Why should you take the time to explain your course design? Well, helping your learners understand why they are learning in a certain way can be a powerful tool for engaging learners and overcoming resistance to learning.

You’ve almost certainly been in this position yourself. Think about the last time you bought a product that came with a poorly-designed manual, and how frustrating it is to not be able to find the information you need. On the (rare) occasions where this doesn’t happen, it’s usually because the unboxing experience explains clearly why you need to do things in a certain order.

The same dynamic occurs in learning design. If learners don’t understand why they are learning something, it can cause unnecessary frustration. And this often prevents learning from happening.

Power and resistance

Teaching and learning is about power and resistance. Typically, the teacher has most of the power and learners have very little. The teacher’s role is to use their power to help learners overcome their resistance to taking on new information.

A lot of this resistance comes from learners not understanding ‘why’ the teacher is asking them to do something. They may have signed up for a course or a training program because they are intrinsically interested in it. But equally, their interest might be more strategic – they may need to pass to apply for a job or get a promotion. Worse still, their line manager might have given them no choice but to take the course, thus creating significant resistance and resentment.

The power of why

However, explaining why a course is designed in a certain way can help reduce unnecessary resistance to learning. Taking time to go through the course design with your learners irons out much of the frustration that can arise from not knowing why they are doing a particular activity, or focusing on a certain topic.

Start by looking at the intended outcome or outcomes with your learners. Outcomes are the ultimate ‘why’, as they should influence why all the content and learning activities have been chosen. Ensuring your learners have a clear understanding of the intended outcomes enables them to construct a vision of what success looks like.

Then explain what they will need to produce to demonstrate how they have met the outcomes. This helps your learners begin to develop their understanding of the destination they are aiming for.
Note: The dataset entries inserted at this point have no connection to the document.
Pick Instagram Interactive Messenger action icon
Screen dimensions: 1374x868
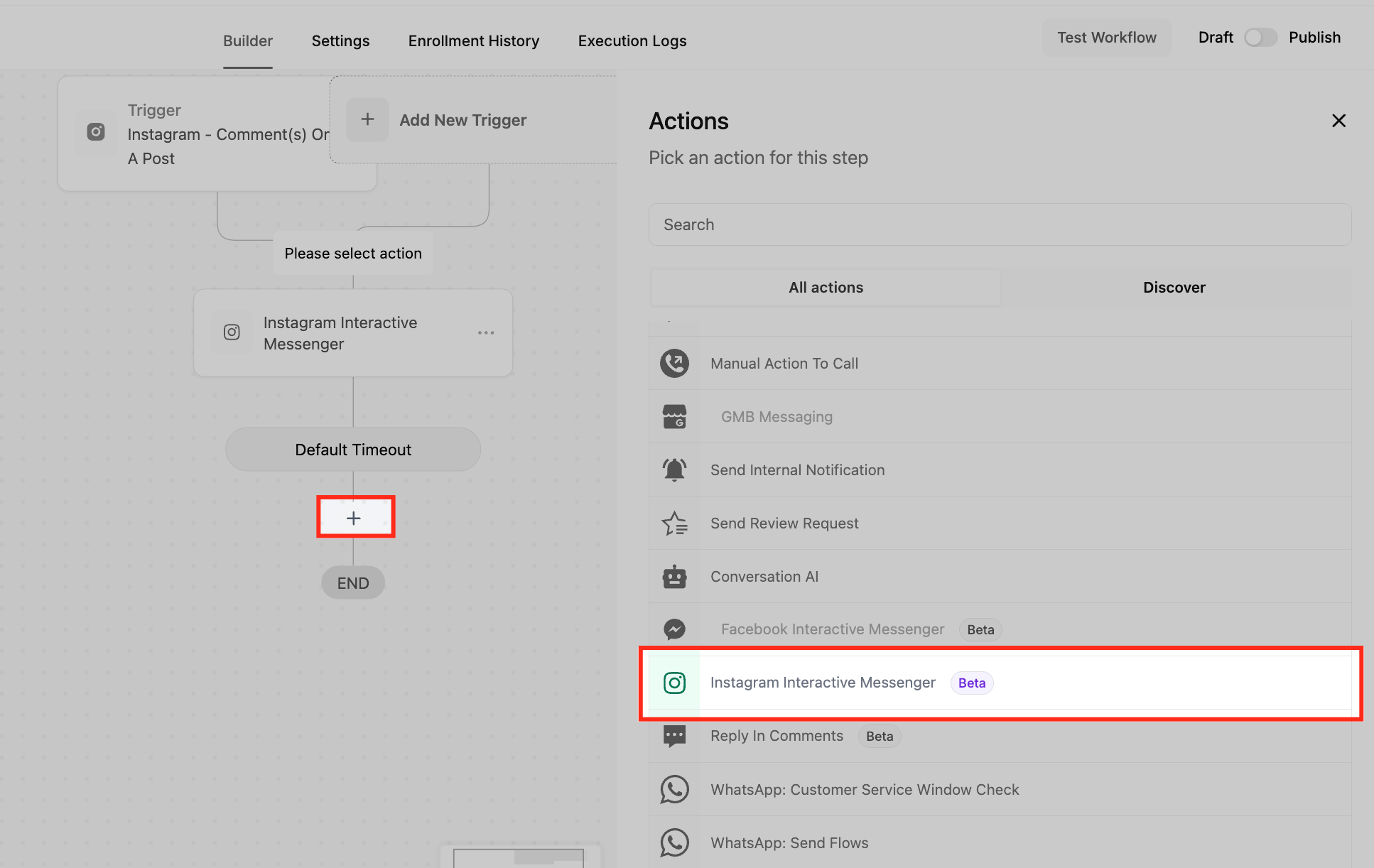click(x=674, y=683)
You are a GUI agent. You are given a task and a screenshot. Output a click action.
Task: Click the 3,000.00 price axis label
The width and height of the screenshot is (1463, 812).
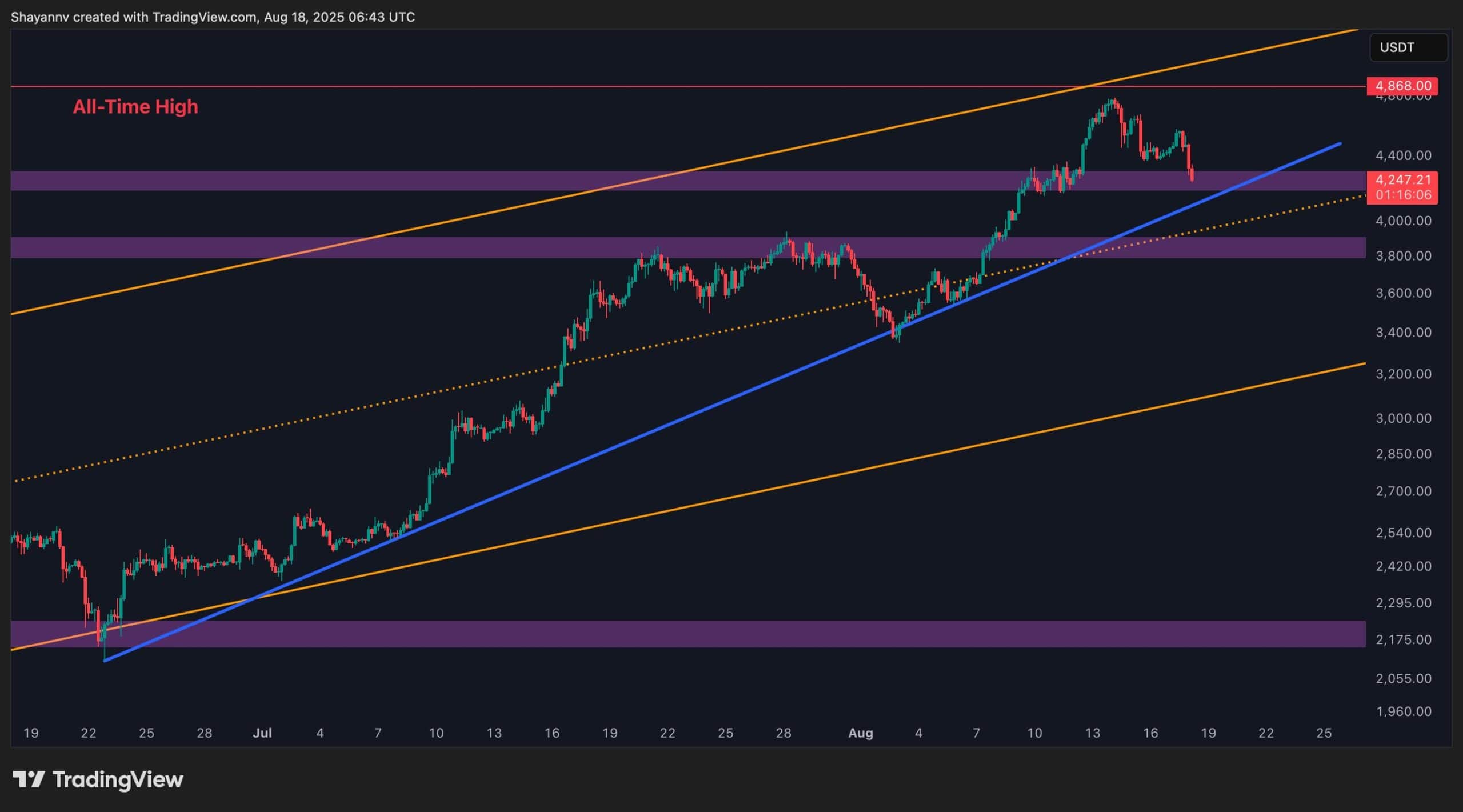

It also enables them to get a feel for how much distance they have to travel based on their prior knowledge and experience.

Finally, talk through the sequence of steps they will need to follow to reach the destination. Doing this enables learners to visualise a path from where they are now to where they need to reach.

The journey is more important than the destination

Whether you’re a teacher or a learner, it’s easy to become fixated on the content of a course. But it’s just as important to understand how this content drives the learning activities that will propel learners towards their destination.

If the journey is well-designed and clearly explained, the destination should be much easier to reach.